## Text segment
-------

That’s a great question and a question that I’m seeing a lot more nowadays so lets talk about it real quick. A lot of players don’t fully understand what the GTO Approach is. GTO is short for Game Theory Optimal and I think the easiest way to explain GTO is with a game of chicken. You have 2 cars driving at each other and the one that swerves loses. So what’s the optimal GTO Strategy for this game? Is it to always go straight? Is it to always go left, always go right, to balance it 1/3 a piece, or something else?

GTO poker cars

The actual optimal way to play chicken is to take your steering wheel off, hold it out the window, and force your opponent to do something. By doing this you cant do anything that gets exploited; your opponent has to do react to this information. In the longrun the only thing he can do here is swerve, because by going straight he’ll always die.

That’s what the GTO approach is in the game of chicken, but how does that relate to poker?  Take an overly-simplified situation where on the river there’s a $500 pot, we have $500 effective, and we decide to jam the river. We’re going to say that we have the best hand 2/3 of the time and we have total air 1/3 of the time. In this situation, we are actually shoving a very perfectly balanced range and our opponent can’t exploit us. He can only make mistakes by folding too much or calling too much with a second-best hand. Ultimately we are playing totally GTO in that spot.

-------

## Data provided
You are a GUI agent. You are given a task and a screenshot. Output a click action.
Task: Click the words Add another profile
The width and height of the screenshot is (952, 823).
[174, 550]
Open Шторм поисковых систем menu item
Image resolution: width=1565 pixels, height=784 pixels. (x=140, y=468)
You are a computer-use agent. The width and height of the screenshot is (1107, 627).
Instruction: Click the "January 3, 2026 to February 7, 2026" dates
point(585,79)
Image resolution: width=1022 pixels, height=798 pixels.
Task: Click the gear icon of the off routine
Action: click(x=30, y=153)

-------

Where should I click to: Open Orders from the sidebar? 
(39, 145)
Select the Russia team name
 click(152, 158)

-------

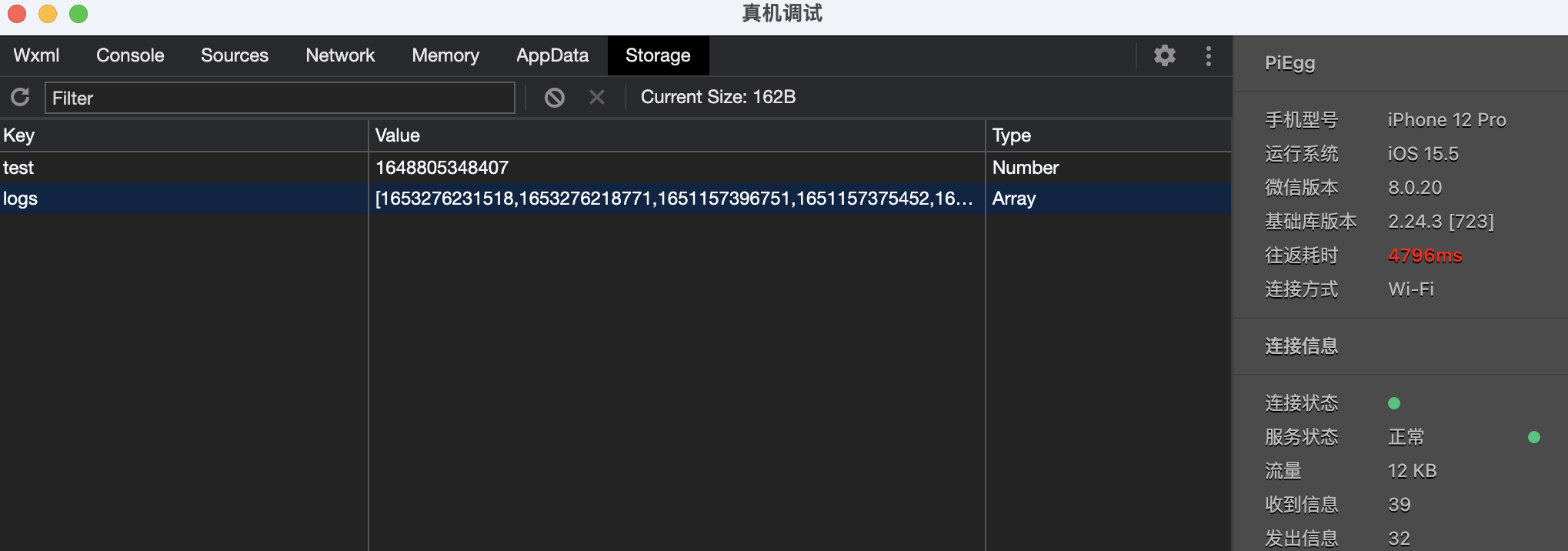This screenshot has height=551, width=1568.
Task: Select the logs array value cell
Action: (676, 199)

-------

## Problem statement
Reproduce verbatim the part of the GTO poker text starting at "The actual optimal" and ending at "he’ll always die.". The material plays no part here.

## Full answer
The actual optimal way to play chicken is to take your steering wheel off, hold it out the window, and force your opponent to do something. By doing this you cant do anything that gets exploited; your opponent has to do react to this information. In the longrun the only thing he can do here is swerve, because by going straight he’ll always die.